At twenty, Zilpha married Joseph Elaw, who worked as a fuller (a trade that softened raw cloth using urine) in Burlington, New Jersey. The couple’s only daughter, Rebecca, was born a few years before Zilpha suffered the loss of Hannah, her older sister. It was Hannah’s deathbed premonition of her sister preaching that encouraged Zilpha Elaw to preach her first sermon at a camp meeting in 1819. She hid this calling from Joseph for a time.
Things changed in 1823 when Joseph Elaw succumbed to illness, leaving behind an eleven-year-old Rebecca and her mother, who felt the call to preach again. Transitioning out of her role as a stay-at-home mother, Zilpha threw herself into service. For nearly two decades, she worked as a domestic servant to provide for her daughter, opened a school for black children with Quaker support in Burlington, and traveled extensively as an itinerant preacher. Elaw’s circuit carried her as far north as Maine and as far south as Virginia, allowing her to address slaveowners and the enslaved, white and black, women and men alike. Her memoir recounts what it was like to be a woman of color traveling alone across the country, narrowly escaping threats of violence, imprisonment, and enslavement.
After nearly twenty years of preaching in America, Elaw relocated to the United Kingdom in 1840 to continue her ministry. Although the British had abolished slavery in 1833, Elaw did not explicitly preach an abolitionist message. Nonetheless, her presence in England was often seen through the lens of her race. In 1846, she published Memoirs […] of An American Female of Color which contains most of the information known about her life and was one of the first autobiographical works published by a black woman.

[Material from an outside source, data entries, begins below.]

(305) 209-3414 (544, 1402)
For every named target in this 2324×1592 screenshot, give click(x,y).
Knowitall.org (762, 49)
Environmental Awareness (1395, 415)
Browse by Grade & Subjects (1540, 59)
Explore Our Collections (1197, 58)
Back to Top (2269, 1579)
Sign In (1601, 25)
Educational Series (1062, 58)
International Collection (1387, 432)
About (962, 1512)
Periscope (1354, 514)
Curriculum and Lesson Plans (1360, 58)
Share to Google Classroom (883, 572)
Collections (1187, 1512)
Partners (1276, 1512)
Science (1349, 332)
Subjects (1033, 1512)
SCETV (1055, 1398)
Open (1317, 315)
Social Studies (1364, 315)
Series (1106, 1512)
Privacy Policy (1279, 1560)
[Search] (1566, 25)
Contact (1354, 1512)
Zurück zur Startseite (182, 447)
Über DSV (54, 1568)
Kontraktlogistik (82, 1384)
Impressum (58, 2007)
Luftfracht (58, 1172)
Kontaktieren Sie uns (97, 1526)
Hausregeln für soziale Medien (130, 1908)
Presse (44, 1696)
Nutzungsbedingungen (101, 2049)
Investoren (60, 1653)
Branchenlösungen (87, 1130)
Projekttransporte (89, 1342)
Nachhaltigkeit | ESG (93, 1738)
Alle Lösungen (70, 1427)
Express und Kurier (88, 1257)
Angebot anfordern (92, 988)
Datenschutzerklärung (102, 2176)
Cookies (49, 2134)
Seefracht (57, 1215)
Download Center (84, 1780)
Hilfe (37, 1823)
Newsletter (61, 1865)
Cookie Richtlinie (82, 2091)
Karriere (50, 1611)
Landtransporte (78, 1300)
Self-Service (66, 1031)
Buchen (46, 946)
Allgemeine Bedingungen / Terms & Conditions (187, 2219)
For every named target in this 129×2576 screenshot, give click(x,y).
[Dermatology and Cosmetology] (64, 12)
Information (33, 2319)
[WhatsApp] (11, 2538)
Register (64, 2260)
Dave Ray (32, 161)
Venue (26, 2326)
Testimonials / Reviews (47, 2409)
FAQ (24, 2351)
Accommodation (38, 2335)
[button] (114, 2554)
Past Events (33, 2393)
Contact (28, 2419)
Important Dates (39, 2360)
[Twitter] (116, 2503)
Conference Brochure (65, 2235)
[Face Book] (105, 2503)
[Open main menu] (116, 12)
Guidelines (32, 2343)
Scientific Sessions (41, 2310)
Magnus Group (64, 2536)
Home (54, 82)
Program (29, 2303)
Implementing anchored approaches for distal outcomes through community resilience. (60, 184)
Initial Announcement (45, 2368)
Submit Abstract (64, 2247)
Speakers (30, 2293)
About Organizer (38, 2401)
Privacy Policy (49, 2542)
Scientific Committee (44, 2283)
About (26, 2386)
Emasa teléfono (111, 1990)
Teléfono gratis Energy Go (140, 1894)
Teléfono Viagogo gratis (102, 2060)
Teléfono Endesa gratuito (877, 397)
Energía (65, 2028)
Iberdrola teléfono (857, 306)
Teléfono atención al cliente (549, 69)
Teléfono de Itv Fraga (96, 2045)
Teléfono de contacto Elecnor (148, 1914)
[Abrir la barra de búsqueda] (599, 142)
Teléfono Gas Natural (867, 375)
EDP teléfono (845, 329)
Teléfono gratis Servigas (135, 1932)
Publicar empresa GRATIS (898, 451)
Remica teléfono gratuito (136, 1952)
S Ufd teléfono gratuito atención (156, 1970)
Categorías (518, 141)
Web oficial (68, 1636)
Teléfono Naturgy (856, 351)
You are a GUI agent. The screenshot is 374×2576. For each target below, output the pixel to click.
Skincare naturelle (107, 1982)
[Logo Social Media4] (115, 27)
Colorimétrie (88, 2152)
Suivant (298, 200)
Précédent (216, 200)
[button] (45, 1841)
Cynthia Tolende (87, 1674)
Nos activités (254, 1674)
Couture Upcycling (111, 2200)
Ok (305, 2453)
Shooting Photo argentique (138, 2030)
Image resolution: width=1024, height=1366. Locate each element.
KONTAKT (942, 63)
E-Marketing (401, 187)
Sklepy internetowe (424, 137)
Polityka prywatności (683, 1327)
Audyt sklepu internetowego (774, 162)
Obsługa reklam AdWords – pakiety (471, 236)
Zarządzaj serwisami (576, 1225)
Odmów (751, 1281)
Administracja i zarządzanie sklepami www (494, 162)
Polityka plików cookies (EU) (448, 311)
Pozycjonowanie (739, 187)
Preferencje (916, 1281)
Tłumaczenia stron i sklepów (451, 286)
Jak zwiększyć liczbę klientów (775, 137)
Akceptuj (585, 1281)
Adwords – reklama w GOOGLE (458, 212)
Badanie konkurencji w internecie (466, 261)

Though accounts of her British ministry are scarce, records indicate that Elaw was settled in London by 1850 with her second husband, a white man, Ralph Bressey Shum, who died four years after their marriage. Continuing to preach across rural England into the 1860s, she even had a chapel built in London to further her ministry. By the early 1870s, census records indicated that Elaw was suffering from partial paralysis and dementia, requiring a caretaker to accomplish daily tasks. Still living in London, and after a career of service spanning half a century, Elaw passed away on August 20, 1873 at 83 years of age.